Start Firefox with the new profile selected and try again.
When I logged back into Firefox, I immediately opened my TP post edit box and configured it to display the rich text editor. I typed in words, formatted them and tried to save them. It worked. I went to two discussion forum sites with rich text editors which had previously failed for me (Democrats.com and Mamboforge.com) and tried using them. Democrats.com worked too (MamboForge’s WYSIWYG editor didn’t appear to work in either FF or IE, so I assume that’s a quirk of the site and not the fault of FF).
I couldn’t believe that fixing a problem I’d spent hours trying to solve and that I’d suffered with for six months or more would be so easy! God bless Lee and MozSource Support is all I can say!
One problem with creating a new FF profile is you have to move all your bookmark, cookie and password files from your old profile to your new.
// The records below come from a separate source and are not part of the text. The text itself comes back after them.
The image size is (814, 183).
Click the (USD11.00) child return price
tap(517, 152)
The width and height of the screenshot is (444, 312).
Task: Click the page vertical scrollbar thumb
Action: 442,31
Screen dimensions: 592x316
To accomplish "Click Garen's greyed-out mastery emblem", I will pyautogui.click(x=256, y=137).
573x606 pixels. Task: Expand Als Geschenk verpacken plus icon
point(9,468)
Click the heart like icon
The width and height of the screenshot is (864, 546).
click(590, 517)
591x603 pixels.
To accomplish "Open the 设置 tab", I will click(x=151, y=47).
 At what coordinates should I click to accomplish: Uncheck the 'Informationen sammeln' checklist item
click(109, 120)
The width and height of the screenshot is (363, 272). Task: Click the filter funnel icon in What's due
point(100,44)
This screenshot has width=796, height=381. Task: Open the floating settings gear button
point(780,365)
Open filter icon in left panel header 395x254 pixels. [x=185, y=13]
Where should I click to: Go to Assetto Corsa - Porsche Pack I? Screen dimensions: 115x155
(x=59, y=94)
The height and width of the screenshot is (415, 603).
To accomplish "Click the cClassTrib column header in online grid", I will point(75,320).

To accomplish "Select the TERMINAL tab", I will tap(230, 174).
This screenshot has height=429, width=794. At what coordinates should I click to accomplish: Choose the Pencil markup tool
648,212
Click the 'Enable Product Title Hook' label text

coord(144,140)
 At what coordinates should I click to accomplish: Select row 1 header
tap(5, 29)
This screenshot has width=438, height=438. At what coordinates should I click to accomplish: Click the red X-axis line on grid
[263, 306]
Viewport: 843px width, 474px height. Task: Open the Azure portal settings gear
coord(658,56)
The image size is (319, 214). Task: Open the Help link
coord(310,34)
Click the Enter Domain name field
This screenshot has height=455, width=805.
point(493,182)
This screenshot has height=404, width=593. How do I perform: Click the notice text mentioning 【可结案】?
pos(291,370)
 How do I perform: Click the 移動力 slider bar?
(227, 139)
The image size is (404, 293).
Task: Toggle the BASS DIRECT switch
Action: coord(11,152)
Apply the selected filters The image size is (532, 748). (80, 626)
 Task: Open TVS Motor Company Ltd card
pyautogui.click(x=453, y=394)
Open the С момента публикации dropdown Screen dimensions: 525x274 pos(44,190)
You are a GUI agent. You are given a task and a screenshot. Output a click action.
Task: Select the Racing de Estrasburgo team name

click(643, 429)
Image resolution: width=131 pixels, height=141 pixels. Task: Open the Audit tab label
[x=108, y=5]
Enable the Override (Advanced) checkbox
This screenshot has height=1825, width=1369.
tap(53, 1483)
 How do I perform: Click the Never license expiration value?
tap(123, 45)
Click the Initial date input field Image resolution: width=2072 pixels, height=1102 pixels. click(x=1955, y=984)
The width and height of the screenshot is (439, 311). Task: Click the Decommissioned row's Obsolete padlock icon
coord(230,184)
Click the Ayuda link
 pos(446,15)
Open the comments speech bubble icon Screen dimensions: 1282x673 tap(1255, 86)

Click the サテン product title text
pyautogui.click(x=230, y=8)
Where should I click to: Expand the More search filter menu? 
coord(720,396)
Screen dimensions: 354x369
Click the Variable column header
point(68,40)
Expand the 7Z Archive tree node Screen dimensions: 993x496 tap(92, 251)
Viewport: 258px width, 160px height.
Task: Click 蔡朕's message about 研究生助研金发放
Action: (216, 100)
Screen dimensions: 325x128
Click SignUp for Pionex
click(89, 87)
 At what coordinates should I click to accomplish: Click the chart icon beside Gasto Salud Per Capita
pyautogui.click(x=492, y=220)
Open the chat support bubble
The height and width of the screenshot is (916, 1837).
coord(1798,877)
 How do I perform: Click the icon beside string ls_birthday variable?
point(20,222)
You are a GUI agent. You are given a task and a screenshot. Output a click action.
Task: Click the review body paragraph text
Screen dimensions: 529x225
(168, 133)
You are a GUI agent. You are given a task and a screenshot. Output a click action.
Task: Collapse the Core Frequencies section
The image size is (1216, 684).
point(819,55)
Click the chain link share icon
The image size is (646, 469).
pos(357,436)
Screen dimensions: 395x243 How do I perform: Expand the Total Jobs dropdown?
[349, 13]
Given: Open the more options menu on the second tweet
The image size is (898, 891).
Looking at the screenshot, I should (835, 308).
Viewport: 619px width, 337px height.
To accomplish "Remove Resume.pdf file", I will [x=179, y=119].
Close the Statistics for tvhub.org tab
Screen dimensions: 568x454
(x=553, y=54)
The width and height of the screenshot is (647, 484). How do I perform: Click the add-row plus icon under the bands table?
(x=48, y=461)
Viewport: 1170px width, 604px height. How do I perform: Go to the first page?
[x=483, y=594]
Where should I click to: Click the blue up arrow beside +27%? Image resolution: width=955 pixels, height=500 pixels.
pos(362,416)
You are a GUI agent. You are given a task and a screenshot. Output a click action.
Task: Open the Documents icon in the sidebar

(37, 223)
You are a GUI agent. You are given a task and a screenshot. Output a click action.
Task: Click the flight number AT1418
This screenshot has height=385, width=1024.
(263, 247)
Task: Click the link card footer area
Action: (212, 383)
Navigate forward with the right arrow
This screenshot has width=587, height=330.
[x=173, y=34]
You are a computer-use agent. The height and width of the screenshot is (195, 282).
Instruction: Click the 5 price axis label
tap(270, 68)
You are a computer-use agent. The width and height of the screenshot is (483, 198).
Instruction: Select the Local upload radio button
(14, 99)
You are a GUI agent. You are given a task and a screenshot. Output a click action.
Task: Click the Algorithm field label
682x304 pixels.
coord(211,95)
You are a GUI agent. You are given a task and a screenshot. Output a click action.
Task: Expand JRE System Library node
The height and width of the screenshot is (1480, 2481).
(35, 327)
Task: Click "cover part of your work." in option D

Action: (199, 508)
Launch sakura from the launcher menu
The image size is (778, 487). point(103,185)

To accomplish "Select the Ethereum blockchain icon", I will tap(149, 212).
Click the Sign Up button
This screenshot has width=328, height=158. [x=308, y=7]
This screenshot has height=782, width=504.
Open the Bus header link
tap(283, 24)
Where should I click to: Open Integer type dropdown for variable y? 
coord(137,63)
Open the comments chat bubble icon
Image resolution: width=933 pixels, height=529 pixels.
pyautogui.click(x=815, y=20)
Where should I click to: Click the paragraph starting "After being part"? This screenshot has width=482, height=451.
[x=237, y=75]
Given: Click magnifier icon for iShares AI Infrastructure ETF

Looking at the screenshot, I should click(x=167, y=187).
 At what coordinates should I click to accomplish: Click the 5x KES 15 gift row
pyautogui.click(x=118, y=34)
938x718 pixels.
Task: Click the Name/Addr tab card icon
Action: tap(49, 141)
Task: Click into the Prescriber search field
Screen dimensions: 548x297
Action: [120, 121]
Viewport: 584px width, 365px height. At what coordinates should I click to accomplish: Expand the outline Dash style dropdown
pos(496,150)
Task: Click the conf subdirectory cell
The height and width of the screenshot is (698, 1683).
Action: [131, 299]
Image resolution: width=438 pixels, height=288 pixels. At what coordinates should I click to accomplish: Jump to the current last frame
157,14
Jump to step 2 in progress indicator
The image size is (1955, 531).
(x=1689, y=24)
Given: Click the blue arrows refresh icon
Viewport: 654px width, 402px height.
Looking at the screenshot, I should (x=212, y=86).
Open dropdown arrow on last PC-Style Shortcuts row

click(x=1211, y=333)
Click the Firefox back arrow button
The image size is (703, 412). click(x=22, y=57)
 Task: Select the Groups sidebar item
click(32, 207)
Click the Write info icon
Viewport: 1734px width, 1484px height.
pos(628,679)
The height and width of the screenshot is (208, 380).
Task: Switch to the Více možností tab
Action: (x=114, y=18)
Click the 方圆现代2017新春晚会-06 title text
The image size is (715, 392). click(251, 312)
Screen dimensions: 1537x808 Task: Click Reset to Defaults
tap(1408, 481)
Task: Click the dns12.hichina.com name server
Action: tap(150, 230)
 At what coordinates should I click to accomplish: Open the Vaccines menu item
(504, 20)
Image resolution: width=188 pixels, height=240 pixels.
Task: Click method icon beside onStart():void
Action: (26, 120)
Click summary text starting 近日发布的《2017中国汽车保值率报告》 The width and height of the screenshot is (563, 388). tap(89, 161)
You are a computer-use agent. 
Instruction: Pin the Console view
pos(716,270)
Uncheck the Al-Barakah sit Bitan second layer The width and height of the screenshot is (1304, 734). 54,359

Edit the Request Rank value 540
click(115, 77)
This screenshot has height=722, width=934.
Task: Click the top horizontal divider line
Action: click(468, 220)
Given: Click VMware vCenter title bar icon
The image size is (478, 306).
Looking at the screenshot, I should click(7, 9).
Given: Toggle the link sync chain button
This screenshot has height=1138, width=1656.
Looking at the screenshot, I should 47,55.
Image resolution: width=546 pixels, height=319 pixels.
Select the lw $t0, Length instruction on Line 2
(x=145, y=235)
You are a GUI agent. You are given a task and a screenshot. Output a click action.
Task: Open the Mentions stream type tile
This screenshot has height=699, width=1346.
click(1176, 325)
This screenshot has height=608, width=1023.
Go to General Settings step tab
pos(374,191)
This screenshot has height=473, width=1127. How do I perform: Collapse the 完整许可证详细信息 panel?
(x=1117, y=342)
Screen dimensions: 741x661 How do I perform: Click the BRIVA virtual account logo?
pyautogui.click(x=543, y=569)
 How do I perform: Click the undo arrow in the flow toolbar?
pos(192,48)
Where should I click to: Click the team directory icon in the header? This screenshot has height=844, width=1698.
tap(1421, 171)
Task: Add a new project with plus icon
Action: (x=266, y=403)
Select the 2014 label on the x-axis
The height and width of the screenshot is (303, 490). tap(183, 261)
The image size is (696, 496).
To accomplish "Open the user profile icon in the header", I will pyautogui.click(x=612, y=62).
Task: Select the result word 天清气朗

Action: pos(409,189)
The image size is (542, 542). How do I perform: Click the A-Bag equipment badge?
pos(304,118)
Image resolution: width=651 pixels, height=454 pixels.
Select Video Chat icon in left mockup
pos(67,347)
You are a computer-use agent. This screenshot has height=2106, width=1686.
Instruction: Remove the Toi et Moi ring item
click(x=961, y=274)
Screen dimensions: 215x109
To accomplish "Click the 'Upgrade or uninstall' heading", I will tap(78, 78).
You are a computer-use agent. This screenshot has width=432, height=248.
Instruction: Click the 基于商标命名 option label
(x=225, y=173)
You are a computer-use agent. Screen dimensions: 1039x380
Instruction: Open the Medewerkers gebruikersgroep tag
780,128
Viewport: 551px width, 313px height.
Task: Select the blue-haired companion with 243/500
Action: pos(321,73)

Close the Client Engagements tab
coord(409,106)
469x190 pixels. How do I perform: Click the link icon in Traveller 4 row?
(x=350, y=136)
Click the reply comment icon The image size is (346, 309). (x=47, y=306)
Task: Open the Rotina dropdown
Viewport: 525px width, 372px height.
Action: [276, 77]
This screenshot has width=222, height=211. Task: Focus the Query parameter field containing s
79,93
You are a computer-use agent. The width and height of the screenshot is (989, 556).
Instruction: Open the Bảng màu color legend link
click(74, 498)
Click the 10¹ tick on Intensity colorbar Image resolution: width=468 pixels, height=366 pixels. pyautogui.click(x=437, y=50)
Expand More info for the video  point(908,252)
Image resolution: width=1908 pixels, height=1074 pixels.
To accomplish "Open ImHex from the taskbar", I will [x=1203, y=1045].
After posting to the Mozilla/Firefox forum, SCSmith replied with an extremely helpful set of directions:
To retrieve old bookmarks, cookies & passwords:
bookmarks.html <== your bookmarks!
cookies.txt <== cookie permissions
signons.txt and key3.db <== saved logins/passwords
chrome\userChrome.css and userContent.css <== custom browser appearance and behavior settings
Extensions and themes will need to be reinstalled.
All file copying from one profile folder needs to be done with Firefox closed.
I asked Lee what he tought might’ve caused the conflict. His reply:
A lot of problems come from the cache file, while others come from the file that saves the window settings (localstore.rdf). Occasionally the preferences file itself (prefs.js) is the root of the problem, while more recently, a lot of problems have been caused by extensions. So in many cases, it’s hard to nail down exactly what causes a problem such as this, which is why creating a new profile and moving over the bookmarks is the easiest and quickest method of solving the issue.
Finally, another good piece of advice (which perhaps I didn’t follow myself when I upgraded to 1.0)–uninstall your current FF version BEFORE you upgrade to avoid such conflicts.